◆ **ACTIVITY**:
For the entries below, repeat exactly each line starting with the one that contains "Go to previous page with up arrow" and going on through the one that contains "Move the DMI", and no others.
Segment Open
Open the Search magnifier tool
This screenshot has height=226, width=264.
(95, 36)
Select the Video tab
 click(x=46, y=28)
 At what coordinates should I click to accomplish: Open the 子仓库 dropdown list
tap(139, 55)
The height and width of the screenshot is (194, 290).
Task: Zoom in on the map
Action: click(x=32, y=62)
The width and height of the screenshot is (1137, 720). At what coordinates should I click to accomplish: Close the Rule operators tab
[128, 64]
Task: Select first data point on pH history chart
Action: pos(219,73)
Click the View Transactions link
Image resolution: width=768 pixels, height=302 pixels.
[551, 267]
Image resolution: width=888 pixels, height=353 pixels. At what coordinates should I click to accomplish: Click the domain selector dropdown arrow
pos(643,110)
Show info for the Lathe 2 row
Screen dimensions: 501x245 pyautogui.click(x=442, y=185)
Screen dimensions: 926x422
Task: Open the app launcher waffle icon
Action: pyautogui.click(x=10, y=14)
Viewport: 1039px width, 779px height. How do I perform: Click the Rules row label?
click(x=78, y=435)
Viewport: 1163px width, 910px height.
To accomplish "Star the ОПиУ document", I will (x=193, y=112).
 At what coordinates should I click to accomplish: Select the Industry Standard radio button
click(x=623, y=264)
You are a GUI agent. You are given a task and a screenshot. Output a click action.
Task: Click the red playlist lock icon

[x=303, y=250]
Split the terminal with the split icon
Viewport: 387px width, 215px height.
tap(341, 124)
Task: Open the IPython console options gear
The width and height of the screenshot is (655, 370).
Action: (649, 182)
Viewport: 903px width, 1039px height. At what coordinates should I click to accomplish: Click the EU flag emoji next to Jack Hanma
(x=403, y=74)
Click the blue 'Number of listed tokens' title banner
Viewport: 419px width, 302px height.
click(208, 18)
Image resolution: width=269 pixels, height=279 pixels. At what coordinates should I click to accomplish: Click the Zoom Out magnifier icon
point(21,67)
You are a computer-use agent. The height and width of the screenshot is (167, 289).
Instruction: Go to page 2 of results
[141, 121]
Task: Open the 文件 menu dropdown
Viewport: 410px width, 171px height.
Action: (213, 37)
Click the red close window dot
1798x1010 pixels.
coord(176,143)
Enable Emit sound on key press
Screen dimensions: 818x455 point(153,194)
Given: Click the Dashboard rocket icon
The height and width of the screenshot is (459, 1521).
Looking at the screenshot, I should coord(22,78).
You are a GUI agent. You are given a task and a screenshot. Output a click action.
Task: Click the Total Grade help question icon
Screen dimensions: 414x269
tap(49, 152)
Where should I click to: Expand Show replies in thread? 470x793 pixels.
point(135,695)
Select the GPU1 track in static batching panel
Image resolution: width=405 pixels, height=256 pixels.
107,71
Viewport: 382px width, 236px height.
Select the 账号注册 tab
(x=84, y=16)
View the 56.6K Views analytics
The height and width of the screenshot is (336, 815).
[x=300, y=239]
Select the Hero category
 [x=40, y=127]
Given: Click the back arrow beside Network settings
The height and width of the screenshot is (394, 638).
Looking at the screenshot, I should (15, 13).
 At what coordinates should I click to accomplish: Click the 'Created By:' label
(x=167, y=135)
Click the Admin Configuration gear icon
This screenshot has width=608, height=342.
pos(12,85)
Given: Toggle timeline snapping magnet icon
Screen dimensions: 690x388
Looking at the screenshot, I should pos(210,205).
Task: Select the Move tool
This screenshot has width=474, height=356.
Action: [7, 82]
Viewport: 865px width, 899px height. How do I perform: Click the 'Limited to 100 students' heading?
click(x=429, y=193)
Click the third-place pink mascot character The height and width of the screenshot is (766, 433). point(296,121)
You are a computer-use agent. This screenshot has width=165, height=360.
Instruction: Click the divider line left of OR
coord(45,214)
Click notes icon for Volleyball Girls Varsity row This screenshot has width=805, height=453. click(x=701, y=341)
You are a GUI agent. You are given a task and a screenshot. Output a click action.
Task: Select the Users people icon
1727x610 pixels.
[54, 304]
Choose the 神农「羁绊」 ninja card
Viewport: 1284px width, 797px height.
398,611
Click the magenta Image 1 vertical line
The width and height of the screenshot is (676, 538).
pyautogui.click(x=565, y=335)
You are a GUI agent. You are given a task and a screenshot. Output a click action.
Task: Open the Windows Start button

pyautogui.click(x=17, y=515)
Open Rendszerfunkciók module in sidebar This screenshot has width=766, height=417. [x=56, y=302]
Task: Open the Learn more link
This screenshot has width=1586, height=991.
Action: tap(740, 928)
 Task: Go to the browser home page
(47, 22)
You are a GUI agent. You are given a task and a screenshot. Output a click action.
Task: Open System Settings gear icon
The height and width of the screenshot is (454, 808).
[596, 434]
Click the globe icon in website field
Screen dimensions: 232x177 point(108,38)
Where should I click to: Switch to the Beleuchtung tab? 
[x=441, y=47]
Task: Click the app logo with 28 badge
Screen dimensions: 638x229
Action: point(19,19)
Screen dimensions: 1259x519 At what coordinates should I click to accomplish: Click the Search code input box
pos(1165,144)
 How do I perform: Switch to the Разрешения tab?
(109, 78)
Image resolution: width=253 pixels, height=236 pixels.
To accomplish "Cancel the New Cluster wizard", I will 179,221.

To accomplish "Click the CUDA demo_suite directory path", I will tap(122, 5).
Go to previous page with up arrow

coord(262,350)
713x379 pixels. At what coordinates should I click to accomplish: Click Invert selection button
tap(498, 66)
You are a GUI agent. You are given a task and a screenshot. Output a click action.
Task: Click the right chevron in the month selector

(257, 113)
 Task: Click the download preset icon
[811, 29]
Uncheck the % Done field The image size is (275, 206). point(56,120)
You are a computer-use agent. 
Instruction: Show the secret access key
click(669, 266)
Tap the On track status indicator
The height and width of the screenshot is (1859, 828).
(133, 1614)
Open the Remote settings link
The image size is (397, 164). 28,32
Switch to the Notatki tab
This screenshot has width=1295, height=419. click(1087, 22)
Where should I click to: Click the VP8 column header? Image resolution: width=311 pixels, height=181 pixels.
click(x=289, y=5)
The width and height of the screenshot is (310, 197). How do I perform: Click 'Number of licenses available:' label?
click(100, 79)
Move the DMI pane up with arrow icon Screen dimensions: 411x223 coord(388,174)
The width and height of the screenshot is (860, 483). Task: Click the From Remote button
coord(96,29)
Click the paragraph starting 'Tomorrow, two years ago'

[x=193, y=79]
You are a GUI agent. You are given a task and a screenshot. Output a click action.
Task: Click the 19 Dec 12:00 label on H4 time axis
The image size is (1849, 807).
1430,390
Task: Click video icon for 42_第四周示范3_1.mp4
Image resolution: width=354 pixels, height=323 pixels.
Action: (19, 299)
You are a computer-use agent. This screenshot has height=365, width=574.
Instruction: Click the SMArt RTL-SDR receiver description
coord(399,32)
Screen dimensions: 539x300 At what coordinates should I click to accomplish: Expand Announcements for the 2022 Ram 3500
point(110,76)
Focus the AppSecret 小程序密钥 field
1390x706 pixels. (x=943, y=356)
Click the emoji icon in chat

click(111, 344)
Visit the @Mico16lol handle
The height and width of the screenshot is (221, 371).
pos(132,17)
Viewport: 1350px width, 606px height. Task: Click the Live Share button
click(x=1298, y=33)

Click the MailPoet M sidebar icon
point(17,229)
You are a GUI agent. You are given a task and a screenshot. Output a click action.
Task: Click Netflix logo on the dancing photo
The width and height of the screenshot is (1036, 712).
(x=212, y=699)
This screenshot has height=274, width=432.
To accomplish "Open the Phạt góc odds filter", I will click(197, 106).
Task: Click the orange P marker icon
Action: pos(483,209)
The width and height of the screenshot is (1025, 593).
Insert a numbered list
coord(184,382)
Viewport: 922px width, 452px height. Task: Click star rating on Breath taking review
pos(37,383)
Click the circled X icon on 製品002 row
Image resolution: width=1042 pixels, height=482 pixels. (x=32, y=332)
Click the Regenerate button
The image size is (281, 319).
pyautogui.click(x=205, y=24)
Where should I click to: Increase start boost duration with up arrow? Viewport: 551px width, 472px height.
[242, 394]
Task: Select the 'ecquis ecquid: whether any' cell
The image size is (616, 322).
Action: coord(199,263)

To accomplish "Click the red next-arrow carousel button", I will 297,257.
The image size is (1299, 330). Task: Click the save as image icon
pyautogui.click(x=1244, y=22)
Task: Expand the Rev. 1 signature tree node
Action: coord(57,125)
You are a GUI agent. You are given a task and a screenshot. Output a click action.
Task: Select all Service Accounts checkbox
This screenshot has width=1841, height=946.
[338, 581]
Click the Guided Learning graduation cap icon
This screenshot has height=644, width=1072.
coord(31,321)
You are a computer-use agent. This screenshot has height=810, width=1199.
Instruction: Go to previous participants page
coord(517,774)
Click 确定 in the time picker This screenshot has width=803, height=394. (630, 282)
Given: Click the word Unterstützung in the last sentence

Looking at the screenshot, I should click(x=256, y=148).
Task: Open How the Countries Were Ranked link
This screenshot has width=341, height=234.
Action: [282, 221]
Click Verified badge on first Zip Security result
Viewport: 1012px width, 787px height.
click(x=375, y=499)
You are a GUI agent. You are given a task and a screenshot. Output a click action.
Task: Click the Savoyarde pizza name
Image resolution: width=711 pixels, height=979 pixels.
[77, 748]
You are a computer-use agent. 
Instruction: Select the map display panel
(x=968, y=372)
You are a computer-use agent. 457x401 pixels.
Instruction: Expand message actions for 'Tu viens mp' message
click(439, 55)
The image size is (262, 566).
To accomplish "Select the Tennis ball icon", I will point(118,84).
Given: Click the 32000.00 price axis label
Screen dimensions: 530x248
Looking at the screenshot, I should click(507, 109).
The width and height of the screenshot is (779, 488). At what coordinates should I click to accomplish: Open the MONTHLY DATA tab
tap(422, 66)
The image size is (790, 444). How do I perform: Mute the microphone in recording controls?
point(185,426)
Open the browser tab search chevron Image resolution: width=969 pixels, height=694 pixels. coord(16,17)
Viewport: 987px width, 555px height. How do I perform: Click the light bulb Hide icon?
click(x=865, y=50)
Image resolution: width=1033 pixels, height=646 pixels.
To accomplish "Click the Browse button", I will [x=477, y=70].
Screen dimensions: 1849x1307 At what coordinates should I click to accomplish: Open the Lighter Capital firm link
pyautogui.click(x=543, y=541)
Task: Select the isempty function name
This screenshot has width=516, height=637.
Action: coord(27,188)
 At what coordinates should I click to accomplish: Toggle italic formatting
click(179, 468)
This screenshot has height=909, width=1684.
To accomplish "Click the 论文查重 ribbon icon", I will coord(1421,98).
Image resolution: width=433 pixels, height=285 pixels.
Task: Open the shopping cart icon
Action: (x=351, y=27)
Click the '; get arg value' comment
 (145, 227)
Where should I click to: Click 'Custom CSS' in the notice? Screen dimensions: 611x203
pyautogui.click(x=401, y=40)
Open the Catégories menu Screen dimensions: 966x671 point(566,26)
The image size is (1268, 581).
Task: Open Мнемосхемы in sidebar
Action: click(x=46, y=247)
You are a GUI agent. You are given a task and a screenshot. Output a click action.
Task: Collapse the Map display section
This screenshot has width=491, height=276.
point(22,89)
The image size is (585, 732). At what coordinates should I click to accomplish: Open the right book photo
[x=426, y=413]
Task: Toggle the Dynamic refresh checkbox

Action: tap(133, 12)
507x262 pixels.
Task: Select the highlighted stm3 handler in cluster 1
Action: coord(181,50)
Segment Closed
◆ **THE COMPLETED TASK**:
Go to previous page with up arrow

coord(262,350)
713x379 pixels. At what coordinates should I click to accomplish: Click Invert selection button
tap(498, 66)
You are a GUI agent. You are given a task and a screenshot. Output a click action.
Task: Click the right chevron in the month selector

(257, 113)
 Task: Click the download preset icon
[811, 29]
Uncheck the % Done field The image size is (275, 206). point(56,120)
You are a computer-use agent. 
Instruction: Show the secret access key
click(669, 266)
Tap the On track status indicator
The height and width of the screenshot is (1859, 828).
(133, 1614)
Open the Remote settings link
The image size is (397, 164). 28,32
Switch to the Notatki tab
This screenshot has width=1295, height=419. click(1087, 22)
Where should I click to: Click the VP8 column header? Image resolution: width=311 pixels, height=181 pixels.
click(x=289, y=5)
The width and height of the screenshot is (310, 197). How do I perform: Click 'Number of licenses available:' label?
click(100, 79)
Move the DMI pane up with arrow icon Screen dimensions: 411x223 coord(388,174)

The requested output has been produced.